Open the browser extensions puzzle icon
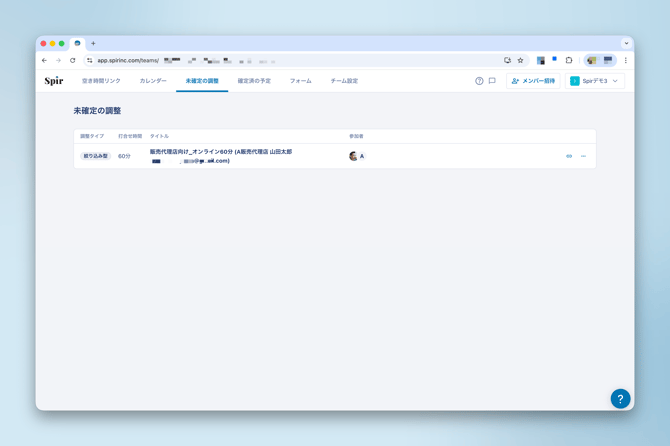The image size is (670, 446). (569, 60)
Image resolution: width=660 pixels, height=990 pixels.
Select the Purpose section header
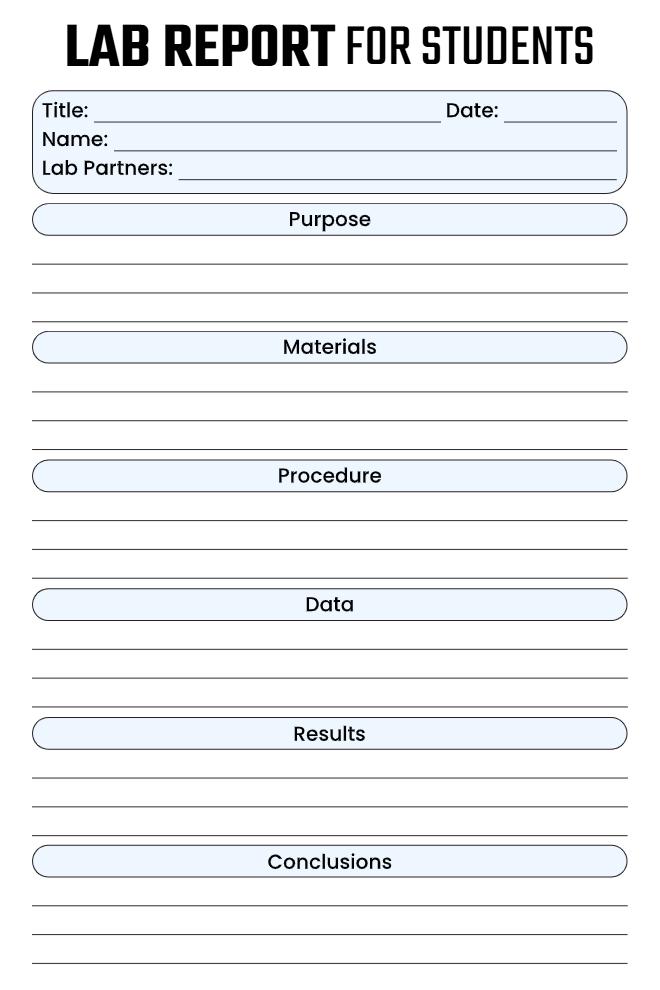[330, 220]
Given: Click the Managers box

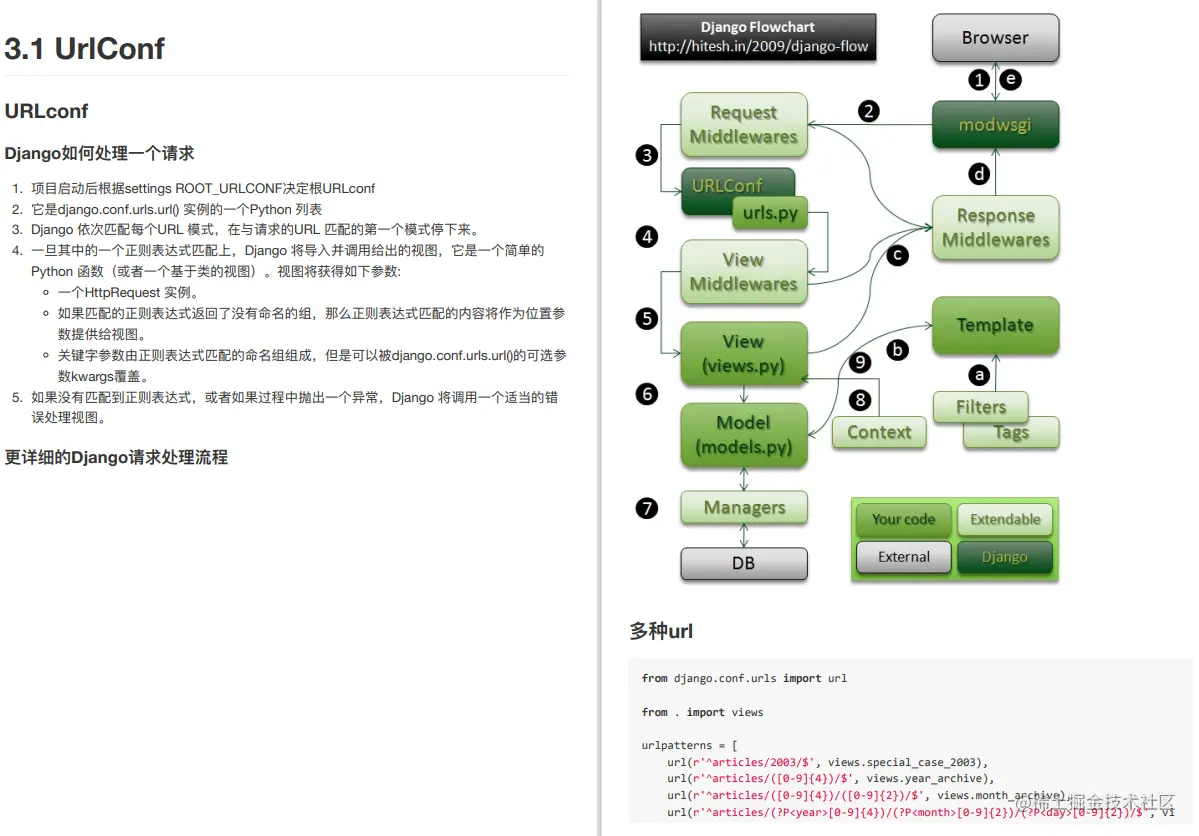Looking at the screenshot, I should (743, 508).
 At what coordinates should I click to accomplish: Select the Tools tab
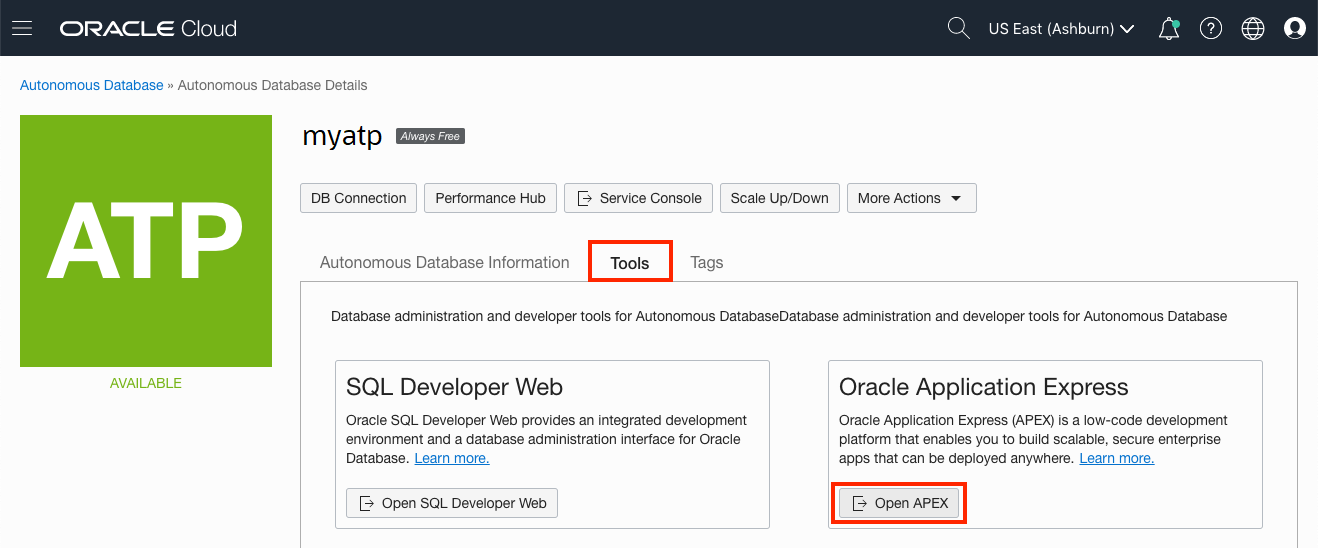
◇ ◇ ◇ ◇ ◇ ◇ ◇
* _What you will do_: Nothing but an exact copy of the data, without its images, should make up your answer.

* _Answer to the problem_:
Open the browser extensions puzzle icon
The image size is (670, 446). (569, 60)
Image resolution: width=660 pixels, height=990 pixels.
Select the Purpose section header
[330, 220]
Given: Click the Managers box

Looking at the screenshot, I should (743, 508).
 At what coordinates should I click to accomplish: Select the Tools tab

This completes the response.